Abstract
The Magic Touch sirolimus-coated balloon (SCB) was recently introduced in Europe and features robust clinical technology different from other devices on the market. This device is able to deliver a sufficient sirolimus dose to the target segment to reduce neointimal proliferation with very little exposure downstream and no apparent adverse effects at sustained high drug concentrations. The SCB represents a promising novelty within the drug-coated balloon arena due to its mid-term efficacy and safety in the treatment of coronary artery disease, especially in de novo and small-vessel coronary lesions. The purpose of this article is to provide an up-to-date overview of the currently available animal and clinical trial results, as well as to highlight ongoing trials on the Magic Touch SCB.
TWEETABLE ABSTRACT
Among modern drug-coated balloons, Magic Touch features Nanolutè technology, which allows effective and rapid sirolimus release and retention for 8–12 weeks. Previous and ongoing trials are showing good clinical performance with sustained safety.
GRAPHICAL ABSTRACT
In the EASTBOURNE section of the graphical abstract, the statistical data, including numbers and percentages, were taken from the EASTBOURNE trial [Citation1] to create the graphs.
Background
The development of drug-coated balloons (DCBs) has improved the management of coronary artery disease (CAD), the leading cause of death worldwide.
The Magic Touch Sirolimus DCB was recently introduced in Europe and features Nanolutè technology to deliver sirolimus to the vessel wall, ensuring that it is sustained for the duration required to achieve therapeutic effects.
The objective of this review is to provide an up-to-date overview and summary of the most recent animal and clinical trial data on the Magic Touch sirolimus DCB, as well as to highlight ongoing investigations analyzing the role of this sirolimus-coated balloon (SCB) in various clinical settings.
Pre-clinical & clinical data of Magic Touch SCB
This article demonstrates that the SCB is a promising novelty within the DCB arena due to its mid-term efficacy and safety in the treatment of CAD, particularly in de novo and small-vessel coronary lesions, at least from the Magic Touch perspective, as the other two SCBs on the market lack clinical evidence.

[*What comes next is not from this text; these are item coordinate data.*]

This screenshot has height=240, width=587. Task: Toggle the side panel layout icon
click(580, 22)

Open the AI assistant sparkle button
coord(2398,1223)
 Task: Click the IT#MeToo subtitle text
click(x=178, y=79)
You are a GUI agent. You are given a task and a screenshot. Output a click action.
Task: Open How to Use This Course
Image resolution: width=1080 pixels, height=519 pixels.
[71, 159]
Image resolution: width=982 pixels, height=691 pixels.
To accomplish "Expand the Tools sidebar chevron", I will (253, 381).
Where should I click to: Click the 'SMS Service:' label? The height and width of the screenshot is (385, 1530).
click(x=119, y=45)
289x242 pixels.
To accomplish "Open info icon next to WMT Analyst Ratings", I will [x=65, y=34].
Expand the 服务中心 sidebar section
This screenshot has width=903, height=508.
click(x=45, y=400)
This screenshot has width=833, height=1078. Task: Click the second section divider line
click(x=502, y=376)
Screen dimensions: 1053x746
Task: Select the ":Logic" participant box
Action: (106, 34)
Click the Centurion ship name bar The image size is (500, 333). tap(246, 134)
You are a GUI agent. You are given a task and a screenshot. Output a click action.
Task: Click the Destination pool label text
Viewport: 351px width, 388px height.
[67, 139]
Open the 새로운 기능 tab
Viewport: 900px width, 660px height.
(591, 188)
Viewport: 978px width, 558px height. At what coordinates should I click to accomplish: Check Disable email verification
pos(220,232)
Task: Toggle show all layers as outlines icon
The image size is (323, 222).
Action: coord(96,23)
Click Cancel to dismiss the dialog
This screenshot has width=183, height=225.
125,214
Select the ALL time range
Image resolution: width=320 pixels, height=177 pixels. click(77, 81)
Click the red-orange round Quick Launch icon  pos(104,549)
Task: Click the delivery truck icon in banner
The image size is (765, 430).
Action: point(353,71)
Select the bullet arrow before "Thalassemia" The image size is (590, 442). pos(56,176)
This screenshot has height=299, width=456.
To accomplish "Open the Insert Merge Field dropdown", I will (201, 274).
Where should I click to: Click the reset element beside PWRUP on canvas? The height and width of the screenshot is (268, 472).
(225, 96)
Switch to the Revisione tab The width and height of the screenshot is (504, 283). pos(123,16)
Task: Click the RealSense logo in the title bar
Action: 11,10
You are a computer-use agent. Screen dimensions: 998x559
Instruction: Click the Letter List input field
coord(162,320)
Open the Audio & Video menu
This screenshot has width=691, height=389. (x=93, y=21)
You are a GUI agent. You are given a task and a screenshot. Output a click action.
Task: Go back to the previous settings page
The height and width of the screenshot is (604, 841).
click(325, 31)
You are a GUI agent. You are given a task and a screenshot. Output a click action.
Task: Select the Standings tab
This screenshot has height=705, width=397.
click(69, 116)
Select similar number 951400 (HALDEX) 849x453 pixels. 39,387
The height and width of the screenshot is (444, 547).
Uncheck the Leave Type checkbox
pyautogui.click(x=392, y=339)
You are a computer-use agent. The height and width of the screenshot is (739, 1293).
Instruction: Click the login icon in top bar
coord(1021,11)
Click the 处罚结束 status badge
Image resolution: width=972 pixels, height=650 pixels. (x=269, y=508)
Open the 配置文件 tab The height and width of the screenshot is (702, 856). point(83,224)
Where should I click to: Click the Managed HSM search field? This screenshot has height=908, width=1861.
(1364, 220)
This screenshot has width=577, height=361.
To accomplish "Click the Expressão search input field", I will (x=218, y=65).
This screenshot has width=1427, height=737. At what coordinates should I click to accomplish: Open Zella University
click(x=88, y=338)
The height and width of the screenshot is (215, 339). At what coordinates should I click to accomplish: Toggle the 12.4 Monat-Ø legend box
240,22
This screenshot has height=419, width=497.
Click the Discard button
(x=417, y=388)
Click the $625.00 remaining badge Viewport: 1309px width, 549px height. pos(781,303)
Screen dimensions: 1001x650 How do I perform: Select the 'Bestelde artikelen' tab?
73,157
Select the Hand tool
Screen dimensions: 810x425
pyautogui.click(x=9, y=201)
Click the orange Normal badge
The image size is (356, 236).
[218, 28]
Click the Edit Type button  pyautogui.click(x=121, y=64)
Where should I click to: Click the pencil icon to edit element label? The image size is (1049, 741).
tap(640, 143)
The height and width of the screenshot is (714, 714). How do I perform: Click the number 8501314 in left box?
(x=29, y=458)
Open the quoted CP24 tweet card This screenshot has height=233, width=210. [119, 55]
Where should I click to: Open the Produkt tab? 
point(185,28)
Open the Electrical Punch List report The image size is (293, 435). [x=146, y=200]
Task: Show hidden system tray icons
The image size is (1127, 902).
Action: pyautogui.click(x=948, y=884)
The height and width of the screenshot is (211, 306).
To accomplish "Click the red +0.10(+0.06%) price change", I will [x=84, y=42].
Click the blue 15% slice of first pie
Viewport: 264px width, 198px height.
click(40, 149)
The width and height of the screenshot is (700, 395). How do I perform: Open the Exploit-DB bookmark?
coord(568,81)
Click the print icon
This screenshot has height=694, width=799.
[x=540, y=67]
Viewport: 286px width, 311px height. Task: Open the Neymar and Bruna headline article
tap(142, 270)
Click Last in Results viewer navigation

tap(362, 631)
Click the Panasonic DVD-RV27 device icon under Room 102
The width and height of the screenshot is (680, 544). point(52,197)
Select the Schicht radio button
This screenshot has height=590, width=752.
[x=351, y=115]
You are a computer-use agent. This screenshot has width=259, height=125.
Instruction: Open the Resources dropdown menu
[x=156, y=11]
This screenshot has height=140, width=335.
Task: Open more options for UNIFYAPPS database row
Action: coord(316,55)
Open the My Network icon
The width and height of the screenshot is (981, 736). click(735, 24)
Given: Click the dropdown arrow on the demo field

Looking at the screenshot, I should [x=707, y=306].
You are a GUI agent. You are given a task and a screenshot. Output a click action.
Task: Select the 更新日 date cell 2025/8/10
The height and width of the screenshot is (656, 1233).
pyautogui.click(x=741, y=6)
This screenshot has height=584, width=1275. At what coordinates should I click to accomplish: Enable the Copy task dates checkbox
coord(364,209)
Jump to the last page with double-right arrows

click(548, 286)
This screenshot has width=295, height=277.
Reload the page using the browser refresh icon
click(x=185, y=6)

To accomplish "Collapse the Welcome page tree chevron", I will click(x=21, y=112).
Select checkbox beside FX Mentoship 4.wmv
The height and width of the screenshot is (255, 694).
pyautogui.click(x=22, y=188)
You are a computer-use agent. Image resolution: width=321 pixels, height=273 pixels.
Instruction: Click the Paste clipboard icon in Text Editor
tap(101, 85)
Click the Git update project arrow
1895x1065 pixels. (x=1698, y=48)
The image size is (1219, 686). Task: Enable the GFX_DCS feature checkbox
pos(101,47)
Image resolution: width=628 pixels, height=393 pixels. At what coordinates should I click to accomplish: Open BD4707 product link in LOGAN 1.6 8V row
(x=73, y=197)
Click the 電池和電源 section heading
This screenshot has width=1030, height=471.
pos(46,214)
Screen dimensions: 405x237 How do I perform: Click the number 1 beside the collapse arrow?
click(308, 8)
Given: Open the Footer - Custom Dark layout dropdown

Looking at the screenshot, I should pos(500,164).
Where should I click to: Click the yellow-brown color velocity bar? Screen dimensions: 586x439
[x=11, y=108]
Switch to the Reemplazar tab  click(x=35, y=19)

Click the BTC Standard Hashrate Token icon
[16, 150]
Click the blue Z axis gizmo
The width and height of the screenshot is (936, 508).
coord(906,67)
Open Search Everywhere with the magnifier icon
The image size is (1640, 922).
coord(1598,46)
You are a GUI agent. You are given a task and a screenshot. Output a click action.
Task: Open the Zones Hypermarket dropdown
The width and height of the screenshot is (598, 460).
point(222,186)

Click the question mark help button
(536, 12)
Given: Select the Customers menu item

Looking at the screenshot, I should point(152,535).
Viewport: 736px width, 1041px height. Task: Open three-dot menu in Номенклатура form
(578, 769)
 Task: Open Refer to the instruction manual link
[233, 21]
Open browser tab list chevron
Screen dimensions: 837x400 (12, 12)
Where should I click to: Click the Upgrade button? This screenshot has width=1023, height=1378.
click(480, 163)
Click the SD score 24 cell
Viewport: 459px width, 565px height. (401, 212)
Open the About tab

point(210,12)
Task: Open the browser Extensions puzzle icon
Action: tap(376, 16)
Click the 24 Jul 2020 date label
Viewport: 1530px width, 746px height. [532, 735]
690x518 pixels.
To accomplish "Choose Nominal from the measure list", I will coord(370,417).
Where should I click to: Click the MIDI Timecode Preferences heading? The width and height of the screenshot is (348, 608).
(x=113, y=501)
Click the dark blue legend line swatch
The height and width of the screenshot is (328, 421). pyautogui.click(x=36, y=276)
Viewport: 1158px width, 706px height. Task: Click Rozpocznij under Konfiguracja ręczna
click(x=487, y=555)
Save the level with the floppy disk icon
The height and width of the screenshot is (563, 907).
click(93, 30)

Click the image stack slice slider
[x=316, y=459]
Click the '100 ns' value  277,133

In addition, preclinical studies have demonstrated that this device is capable of delivering sirolimus to the target segment in a sufficient amount to reduce neointima proliferation in a vascular model with minimal exposure to downstream organs, with no apparent adverse effects when sustained high drug concentrations in the target vessel are maintained.
Conclusion
In conclusion, SCBs represent a new option in the treatment of CAD, especially in patients with in-stent restenosis, de novo artery disease, and small coronary arteries, in addition to a few well-known and effective paclitaxel-coated balloons. Currently, ongoing trials will have to clarify the performance of this device compared with drug-eluting stents.
Financial disclosure
B Cortese serves as an Advisory Board member for Concept Medical and ANT, and as a Consultant for Concept Medical, ANT, Medtronic, Medalliance, Cordis, BBraun, Innova HTS, and AR Baltic. The authors have no other relevant affiliations or financial involvement with any organization or entity with a financial interest in or financial conflict with the subject matter or materials discussed in the manuscript apart from those disclosed.
Competing interests disclosure
The authors have no competing interests or relevant affiliations with any organization or entity with the subject matter or materials discussed in the manuscript. This includes employment, consultancies, honoraria, stock ownership or options, expert testimony, grants or patents received or pending, or royalties.
Writing disclosure
No writing assistance was utilized in the production of this manuscript.